┌──

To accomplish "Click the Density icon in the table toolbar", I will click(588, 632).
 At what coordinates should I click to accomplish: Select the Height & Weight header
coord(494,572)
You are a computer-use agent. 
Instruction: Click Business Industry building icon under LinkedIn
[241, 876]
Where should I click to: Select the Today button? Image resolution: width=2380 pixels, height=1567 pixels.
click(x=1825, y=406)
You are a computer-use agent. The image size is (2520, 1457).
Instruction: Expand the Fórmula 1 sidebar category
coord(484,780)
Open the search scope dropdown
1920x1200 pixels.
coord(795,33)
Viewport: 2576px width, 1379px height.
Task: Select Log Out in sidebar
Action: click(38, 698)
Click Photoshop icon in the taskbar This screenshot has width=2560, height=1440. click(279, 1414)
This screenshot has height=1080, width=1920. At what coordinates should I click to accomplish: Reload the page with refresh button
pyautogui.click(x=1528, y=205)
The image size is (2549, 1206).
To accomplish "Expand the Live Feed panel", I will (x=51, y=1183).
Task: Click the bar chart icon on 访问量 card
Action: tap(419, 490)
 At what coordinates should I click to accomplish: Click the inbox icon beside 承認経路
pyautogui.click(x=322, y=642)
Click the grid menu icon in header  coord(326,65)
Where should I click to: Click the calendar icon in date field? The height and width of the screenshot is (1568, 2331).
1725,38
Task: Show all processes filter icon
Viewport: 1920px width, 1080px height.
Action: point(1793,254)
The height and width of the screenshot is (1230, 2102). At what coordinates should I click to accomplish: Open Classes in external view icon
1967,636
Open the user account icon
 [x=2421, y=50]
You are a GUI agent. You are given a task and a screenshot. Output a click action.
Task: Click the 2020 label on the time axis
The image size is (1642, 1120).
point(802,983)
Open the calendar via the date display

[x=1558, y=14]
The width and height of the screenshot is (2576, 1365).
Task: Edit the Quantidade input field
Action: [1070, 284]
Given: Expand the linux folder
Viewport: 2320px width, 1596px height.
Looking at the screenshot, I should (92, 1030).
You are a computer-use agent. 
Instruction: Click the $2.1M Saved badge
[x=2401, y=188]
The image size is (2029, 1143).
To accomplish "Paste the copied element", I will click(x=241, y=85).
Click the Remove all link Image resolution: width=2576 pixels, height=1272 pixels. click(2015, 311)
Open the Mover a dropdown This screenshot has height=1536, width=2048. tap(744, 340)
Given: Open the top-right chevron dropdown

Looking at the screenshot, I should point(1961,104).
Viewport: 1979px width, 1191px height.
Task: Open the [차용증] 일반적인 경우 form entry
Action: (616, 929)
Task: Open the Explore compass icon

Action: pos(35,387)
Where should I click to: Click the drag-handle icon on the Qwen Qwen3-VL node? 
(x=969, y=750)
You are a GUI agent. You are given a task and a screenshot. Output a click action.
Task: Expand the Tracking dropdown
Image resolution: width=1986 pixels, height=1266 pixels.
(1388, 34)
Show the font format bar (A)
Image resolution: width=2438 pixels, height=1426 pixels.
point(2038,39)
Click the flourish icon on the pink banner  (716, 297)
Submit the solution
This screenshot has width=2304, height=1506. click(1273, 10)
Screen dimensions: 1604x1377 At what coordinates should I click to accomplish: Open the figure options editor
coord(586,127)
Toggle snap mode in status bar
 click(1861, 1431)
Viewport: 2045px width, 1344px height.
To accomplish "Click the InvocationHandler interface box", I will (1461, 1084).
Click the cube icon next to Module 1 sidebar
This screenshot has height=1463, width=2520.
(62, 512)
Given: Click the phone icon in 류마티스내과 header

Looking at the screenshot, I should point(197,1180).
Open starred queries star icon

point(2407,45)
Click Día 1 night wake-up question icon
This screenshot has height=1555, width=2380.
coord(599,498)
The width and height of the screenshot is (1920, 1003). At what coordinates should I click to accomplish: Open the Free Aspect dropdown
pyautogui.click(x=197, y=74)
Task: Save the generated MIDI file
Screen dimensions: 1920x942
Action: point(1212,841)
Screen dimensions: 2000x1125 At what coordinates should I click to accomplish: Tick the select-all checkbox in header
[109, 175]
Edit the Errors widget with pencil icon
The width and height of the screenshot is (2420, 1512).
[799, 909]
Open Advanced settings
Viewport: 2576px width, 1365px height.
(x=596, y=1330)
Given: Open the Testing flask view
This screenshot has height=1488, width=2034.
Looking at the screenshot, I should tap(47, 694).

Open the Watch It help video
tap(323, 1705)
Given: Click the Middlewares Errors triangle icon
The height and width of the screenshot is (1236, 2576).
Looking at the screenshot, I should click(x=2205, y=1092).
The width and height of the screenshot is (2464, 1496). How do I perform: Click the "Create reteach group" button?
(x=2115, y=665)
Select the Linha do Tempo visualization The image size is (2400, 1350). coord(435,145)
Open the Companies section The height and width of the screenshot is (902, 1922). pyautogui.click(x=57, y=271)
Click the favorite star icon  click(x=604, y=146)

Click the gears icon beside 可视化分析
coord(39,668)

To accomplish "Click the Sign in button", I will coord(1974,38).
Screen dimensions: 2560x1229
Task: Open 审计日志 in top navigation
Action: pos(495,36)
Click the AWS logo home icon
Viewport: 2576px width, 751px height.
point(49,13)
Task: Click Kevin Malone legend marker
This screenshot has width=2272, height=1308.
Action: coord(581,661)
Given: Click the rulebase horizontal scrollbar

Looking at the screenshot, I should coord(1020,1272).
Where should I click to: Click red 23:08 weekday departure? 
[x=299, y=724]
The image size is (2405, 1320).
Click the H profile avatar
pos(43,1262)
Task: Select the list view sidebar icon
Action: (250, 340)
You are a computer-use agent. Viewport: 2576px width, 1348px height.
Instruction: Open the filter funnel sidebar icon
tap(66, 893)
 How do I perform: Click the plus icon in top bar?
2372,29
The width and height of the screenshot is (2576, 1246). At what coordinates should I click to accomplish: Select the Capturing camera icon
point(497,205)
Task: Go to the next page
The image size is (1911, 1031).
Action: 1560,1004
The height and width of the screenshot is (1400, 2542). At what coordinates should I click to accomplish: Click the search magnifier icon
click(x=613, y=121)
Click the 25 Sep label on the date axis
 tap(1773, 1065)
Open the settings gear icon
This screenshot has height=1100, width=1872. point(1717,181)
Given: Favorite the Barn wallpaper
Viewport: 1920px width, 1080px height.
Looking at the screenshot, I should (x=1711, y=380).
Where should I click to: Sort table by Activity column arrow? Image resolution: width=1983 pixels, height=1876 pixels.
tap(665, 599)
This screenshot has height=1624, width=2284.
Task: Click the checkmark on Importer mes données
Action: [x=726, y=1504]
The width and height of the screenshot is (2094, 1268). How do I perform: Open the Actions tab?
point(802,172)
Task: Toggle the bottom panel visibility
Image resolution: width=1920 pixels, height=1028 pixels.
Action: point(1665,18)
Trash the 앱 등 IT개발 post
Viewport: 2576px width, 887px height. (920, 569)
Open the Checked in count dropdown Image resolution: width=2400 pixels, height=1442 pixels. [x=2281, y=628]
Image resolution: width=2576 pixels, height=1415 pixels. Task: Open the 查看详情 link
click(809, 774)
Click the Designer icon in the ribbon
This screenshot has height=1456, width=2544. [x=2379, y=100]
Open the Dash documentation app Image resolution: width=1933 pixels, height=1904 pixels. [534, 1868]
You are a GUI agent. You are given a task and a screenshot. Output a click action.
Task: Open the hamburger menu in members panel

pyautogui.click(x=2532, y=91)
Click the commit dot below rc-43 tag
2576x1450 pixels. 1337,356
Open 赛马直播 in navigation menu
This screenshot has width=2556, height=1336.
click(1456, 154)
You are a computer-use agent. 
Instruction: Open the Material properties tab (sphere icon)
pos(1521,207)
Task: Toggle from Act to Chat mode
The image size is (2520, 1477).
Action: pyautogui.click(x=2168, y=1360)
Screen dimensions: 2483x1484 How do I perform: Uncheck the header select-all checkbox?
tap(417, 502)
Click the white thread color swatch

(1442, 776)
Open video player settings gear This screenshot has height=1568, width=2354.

└──

→ **Prompt**
Everything from the line containing "Screen dimensions: 1604x1377" through the line containing "Click the cube icon next to Module 1 sidebar" in the material above should be retyped exactly, both ends included, and nothing more.

→ **The answer**
Screen dimensions: 1604x1377 At what coordinates should I click to accomplish: Open the figure options editor
coord(586,127)
Toggle snap mode in status bar
 click(1861, 1431)
Viewport: 2045px width, 1344px height.
To accomplish "Click the InvocationHandler interface box", I will (1461, 1084).
Click the cube icon next to Module 1 sidebar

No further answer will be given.